Third ventricular ependymoma
see Intraventricular ependymoma.
see also Third Ventricular Subependymoma
Ependymomas are the third most common primary third ventricular tumor found in children 1).
Although the ependymal surface area of the third ventricle is larger than that of the fourth ventricle, ependymomas are much more common in the posterior fossa.
In cases of third ventricle ependymomas, patients may present with vertigo and Parinaud syndrome.
Case series
Four cases of these tumors are reported. The presenting symptoms included headache, ataxia, vertigo, and Parinaud's syndrome. All the patients underwent computed tomographic scanning and cerebral angiography, followed by craniotomy and microsurgical resection of the tumor. In addition, all patients had or developed symptomatic obstructive hydrocephalus requiring shunting procedures. Three of the patients are alive with a follow-up of 4 to 12 years. It is remarkable that these tumors are so rare, given that the ependymal surface area of the third ventricle is greater than that of the fourth. The management of these tumors should include aggressive surgical resection, radiation therapy, and cerebrospinal fluid diversion 2)
Case reports
A case of giant cell ependymoma of the third ventricle occurring in a previously healthy 7 year old girl. The morphological features, immunohistochemical findings and ultrastructural features are discussed. As this ependymal subtype is not widely known, it may be confused with several other tumours including: pleomorphic xanthoastrocytoma, subependymal giant cell astrocytoma, giant cell glioblastoma and atypical teratoid/rhabdoid tumour (ATRT). The differential diagnosis is discussed as confusion with these other entities may have significant treatment and prognostic implications making recognition of this rare ependymoma subtype vital 3).
Feletti et al, report a case of an intracranial ependymoma of the posterior third ventricle that was endoscopically removed just by aspiration through a flexible scope.
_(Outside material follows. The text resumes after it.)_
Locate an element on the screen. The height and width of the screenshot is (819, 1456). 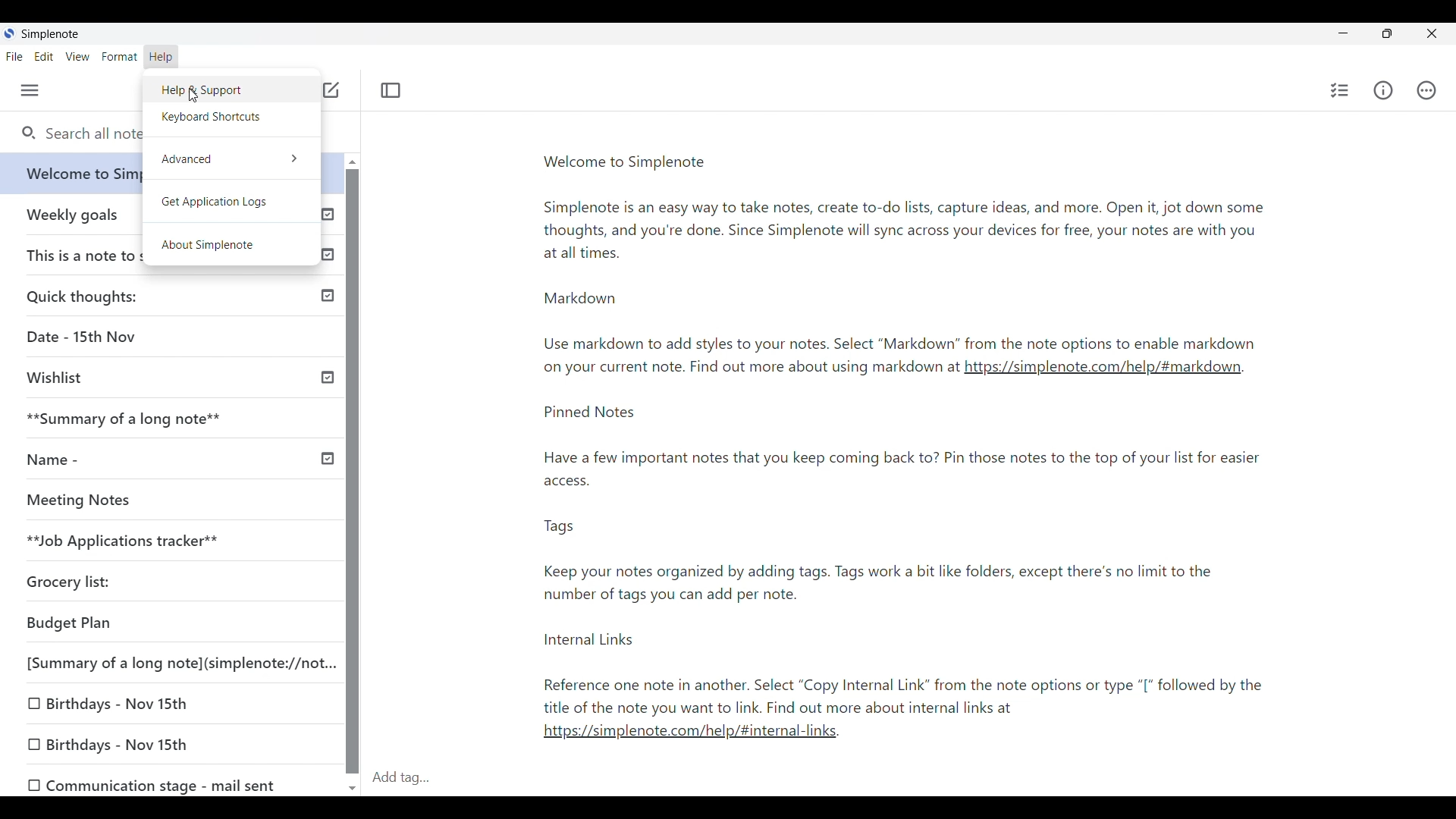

Histologically, beside the typical pattern of growth with perivascular pseudorosettes, the tumor featured hypercellular areas with more than 10 mitoses per 10 high-power fields, consistent with grade III-anaplastic tumor. A few months later, a second neuroendoscopy offered the unique chance to appreciate the total absence of tumor tissue and the restored anatomy. However, consistently with the high grade, the tumor recurred in two different locations including the endoscopic trajectory, and spread through the cerebrospinal fluid. The patient underwent a second resective surgery and radiosurgery. Despite a cycle of chemotherapy, multiple lesions both in the ventricular system and at the level of cauda equina appeared 12 months later 4).